Always blunt, Robman had become more critical as time ran out and the pressure built. Now he was no longer a director-for-hire but in charge of the long-running theater company’s artistic destiny. He was counting on Wendy to come up with a success like
Uncommon Women.
He told her to spend less time eating cookies and more time cutting and revising—in his mind a joke, in hers a jab.

Expectations were high. The
New York Times
ran an affectionate Sunday preview piece, a profile of Wendy, in which she is described as “one of a growing number of women playwrights currently making their mark on the theatrical scene—and, in the process, broadening its scope.”

Opening night, however, was not a repeat of the joyous celebration that had accompanied
Uncommon Women.
Steve Robman was tense, already upset with Wendy, who’d told him less than a month earlier that she planned to leave the Phoenix and do her next play at Playwrights Horizons; André Bishop had been building a cadre of writers and asked her to be part of it. He wanted Wendy back in his fold.

Robman and Wendy complained about each other to their friends but maintained a surface of cordiality at work. Following theater custom, Robman gave her an opening-night gift—a gift he would forget about but one that she always remembered.
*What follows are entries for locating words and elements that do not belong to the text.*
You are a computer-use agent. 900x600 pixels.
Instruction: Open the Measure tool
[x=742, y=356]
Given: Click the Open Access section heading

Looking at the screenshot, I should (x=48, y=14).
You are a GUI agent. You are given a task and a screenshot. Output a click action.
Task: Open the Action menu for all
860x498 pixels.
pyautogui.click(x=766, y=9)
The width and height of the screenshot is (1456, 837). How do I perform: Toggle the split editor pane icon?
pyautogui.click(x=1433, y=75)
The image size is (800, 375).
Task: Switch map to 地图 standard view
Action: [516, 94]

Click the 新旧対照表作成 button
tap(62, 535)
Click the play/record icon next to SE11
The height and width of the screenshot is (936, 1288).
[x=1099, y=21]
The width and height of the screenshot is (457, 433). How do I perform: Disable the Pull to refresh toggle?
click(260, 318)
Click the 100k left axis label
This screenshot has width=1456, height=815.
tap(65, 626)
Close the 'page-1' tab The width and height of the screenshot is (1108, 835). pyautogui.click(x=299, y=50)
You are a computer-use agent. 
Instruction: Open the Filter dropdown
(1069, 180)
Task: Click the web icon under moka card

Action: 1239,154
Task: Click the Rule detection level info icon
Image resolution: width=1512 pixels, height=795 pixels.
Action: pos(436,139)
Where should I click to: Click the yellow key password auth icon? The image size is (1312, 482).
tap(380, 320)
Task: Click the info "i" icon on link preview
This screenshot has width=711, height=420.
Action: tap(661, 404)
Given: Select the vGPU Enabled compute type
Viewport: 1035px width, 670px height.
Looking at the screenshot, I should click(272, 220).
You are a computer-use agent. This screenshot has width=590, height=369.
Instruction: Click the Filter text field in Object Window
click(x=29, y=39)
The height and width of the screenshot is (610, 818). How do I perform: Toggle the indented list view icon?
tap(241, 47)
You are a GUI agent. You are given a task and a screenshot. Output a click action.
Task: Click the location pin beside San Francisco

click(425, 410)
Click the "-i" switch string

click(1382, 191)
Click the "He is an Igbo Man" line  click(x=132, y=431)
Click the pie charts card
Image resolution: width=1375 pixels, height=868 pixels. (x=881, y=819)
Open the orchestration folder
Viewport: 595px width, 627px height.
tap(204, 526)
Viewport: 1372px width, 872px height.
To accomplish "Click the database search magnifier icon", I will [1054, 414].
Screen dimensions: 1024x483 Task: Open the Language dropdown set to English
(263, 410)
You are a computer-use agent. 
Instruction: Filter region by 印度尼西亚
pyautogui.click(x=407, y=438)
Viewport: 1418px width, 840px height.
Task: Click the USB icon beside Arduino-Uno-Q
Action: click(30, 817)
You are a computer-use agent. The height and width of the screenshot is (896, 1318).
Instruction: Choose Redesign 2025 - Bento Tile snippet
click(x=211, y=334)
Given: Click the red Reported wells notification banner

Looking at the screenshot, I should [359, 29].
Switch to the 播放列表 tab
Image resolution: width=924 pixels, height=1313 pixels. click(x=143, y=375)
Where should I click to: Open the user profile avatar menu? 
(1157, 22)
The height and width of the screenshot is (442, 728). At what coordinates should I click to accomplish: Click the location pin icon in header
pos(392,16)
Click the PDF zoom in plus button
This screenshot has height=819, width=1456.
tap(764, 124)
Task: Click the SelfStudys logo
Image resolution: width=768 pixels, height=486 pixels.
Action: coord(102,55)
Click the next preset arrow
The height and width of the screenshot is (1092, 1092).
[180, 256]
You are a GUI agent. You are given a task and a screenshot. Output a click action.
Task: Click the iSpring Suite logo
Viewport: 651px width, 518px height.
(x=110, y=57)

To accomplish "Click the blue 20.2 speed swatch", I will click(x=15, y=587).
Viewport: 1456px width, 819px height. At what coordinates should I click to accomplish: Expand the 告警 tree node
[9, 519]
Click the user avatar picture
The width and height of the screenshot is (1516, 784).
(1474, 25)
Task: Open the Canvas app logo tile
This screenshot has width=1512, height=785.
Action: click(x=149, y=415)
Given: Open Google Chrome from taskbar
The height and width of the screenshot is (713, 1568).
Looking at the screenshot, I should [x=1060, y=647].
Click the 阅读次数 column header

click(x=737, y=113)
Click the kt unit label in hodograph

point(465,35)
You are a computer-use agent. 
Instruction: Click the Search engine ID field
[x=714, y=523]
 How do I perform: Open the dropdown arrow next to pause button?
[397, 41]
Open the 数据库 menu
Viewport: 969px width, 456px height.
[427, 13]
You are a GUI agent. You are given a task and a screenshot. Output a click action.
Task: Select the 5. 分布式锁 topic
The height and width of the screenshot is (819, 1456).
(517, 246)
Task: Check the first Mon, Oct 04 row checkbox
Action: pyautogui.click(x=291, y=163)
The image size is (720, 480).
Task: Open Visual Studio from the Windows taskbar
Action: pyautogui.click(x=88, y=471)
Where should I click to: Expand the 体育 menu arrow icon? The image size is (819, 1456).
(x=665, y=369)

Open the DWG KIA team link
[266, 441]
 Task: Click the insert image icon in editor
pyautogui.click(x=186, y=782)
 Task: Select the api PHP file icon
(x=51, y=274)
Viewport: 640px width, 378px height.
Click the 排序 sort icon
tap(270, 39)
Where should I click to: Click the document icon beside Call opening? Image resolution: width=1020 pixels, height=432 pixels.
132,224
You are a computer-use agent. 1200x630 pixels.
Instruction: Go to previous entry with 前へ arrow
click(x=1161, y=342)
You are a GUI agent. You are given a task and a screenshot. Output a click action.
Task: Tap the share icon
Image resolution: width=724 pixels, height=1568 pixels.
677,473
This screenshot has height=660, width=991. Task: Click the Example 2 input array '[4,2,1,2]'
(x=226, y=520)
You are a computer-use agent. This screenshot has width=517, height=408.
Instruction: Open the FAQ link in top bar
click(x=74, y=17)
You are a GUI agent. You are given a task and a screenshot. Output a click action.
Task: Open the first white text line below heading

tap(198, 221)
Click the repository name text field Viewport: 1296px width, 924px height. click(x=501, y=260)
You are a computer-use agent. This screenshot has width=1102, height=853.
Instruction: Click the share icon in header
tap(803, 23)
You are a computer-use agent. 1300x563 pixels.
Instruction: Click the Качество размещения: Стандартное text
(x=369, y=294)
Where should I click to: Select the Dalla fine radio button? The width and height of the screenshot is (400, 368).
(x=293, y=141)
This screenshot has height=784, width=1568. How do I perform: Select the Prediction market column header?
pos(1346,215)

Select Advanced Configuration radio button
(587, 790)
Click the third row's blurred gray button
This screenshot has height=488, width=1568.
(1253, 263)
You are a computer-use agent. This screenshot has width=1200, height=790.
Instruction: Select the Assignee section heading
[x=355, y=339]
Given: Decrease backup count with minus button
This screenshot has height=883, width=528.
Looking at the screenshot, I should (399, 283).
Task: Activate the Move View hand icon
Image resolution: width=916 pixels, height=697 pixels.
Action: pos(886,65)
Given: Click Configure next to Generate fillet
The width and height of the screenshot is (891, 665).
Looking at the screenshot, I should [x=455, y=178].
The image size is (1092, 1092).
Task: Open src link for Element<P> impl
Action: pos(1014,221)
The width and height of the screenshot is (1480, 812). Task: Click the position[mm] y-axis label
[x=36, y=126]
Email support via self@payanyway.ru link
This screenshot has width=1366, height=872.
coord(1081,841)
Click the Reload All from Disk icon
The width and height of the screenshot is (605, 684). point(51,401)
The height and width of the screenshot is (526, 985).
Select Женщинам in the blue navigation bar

To memorialize his persistent request for cuts, the director presented her with a pair of scissors.

The playwright was not amused.

Wendy never forgave the scissors. Eleven years later, speaking before an audience of theater people and others, Wendy said, “There was this director who shall go nameless who gave me a pair of scissors on opening night because he thought the play was too long,” she said. “My advice is, ‘Don’t work with directors who give you scissors on opening night.’ ”

Walter Kerr, the influential Sunday critic, offered his assessment, on June 29, 1981, the day of the final performance. He began with a disarming preamble, praising the writing for several paragraphs, making it clear that he saw depth beneath the humor” If the playful little bypass is fun, it’s more than that,” he wrote of one exchange. “Its implications—the gap between the lines, the stammer at the heart of things, the tumble into uncertainty—is precisely what author Wasserstein means to write about.”